• APRIL 8

    Musculoskeletal Injection Therapy

    Painful joints and muscles can cause significant morbidity for many individuals. Many medical conditions can lead to this discomfort such as trauma, osteoarthritis, gout and overuse injuries. Curative measures are often nonexistent, but symptomatic pain control can be possible through several means. Some available modalities available are physical therapy, home exercise programs, bracing, surgery and injections.

    While surgical options may provide great relief, many reasons can prevent this from being a viable option. Conservative treatment is generally a good first step because of the limited risk, but these options may not always produce success. Injections have been found to be a minimally invasive, safe option for most people, however, there are a vast variety of injections available and understanding the best option can be confusing to most patients. Some of those options are corticosteroid (cortisone), viscosupplementation (hyaluronic acid, “rooster comb”) or regenerative therapy, such as, prolotherapy or biologics including stem cell injections and platelet-rich plasma (PRP). All of these options have benefits and risks or potential side effects.

    Corticosteroids have been used for many years and have shown to temporarily relieve pain, with note there can be drawbacks. Increased blood glucose levels and potential damage to soft tissues should cause for pause before pursuing this option. However, this powerful anti-inflammatory can help shut down severe acute pain rather quickly for weeks or even several months.

    Viscosupplementation can be a viable option for most people who have joint pain, especially osteoarthritis. These injections consist of hyaluronic acid, which is a component of the typical fluid within a normal joint. It is a viscous or thick fluid that decreases the friction on the surfaces of the moving parts of a joint. This helps decrease inflammation within joints. Because this is part of the physiological fluid in a joint, there are very few serious side effects. In patients with more severe arthritis the effect of these injections tends to decrease.

    Regenerative injections are a more recent addition to the armamentarium that doctors can utilize for joint or muscle/tendon pain. Currently research has been variable as to the success rate of these treatments. The theory in support of these treatments makes logical sense. The intent is to bring to the injured tissue the body’s own healing factors that are typically found within the bloodstream. Platelet-Rich Plasma or PRP works by drawing the patient’s blood from a vein in the arm and spinning it in a centrifuge to separate it into its basic components. The platelet containing plasma is then drawn off with a syringe and inserted into the injured tissue to promote a healing response. Prolotherapy is intended to produce a similar response for a tendon injury but with a different mechanism. During this procedure, a small needle is inserted into the tendon several times after a local anesthetic has been applied. During this procedure a small amount of fluid, typically dextrose (sugar water) is also injected. This is typically performed with the use of ultrasound guidance. This procedure promotes bleeding and initiation of the normal healing process that occurs with most injuries. Tendons tend to have difficulty healing because of significantly decreased blood flow. Therefore, the intent of prolotherapy is to utilize the body’s normal healing ability. Another regenerative medicine treatment is stem cell injections. These injections use the body’s precursor cells to eliminate inflammation. There are many types of options that are classified as stem cells and research is still ongoing as to the benefits and risks associated with these procedures.
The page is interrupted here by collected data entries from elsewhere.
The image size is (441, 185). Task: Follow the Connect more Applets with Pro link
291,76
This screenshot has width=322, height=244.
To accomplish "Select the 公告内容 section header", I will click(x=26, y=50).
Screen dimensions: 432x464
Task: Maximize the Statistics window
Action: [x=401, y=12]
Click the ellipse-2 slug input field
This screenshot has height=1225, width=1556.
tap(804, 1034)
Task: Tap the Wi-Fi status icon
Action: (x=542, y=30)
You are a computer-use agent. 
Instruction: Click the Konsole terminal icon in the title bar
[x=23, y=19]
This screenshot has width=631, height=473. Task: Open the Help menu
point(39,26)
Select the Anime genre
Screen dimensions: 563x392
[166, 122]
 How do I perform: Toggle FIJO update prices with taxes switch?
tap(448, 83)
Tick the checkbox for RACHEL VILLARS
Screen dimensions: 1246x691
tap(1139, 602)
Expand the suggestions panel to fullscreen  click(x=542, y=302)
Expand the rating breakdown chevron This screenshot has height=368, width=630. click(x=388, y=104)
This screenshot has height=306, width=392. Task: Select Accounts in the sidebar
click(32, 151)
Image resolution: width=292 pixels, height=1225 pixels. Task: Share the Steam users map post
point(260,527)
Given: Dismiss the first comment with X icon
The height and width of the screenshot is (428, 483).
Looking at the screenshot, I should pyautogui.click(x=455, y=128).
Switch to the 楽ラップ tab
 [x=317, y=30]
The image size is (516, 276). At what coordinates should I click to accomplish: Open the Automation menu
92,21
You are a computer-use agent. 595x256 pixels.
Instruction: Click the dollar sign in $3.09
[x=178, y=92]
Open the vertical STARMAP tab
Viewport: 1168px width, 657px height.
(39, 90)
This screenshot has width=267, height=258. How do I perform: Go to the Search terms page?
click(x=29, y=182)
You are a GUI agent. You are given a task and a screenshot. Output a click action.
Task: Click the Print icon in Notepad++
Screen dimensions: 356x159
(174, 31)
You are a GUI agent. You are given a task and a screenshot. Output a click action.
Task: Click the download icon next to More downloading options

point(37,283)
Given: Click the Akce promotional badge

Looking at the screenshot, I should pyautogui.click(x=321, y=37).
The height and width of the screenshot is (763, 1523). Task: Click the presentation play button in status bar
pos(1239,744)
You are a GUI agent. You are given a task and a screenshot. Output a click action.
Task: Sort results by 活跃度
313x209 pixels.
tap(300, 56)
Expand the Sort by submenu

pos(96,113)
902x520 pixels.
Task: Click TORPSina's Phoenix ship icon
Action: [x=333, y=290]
    Injection therapy can be a great temporary benefit for people suffering from musculoskeletal pain, especially when surgery is not a viable option. It is important to understand the risks and potential benefits before proceeding. These injections are not necessarily curative but are meant to treat pain, ideally for several months. It is impossible to predict the amount of benefit the patient will receive or even how long it will last. Many factors play into answering these often-asked questions, but the amount of activity as well as the severity of the injury often plays a significant role. Some of these procedures may not be covered by insurance and can therefore be an out-of-pocket expense. It is always important to consult your doctor about questions or concerns before pursuing these treatments, as well as the insurance provider to understand the financial implications.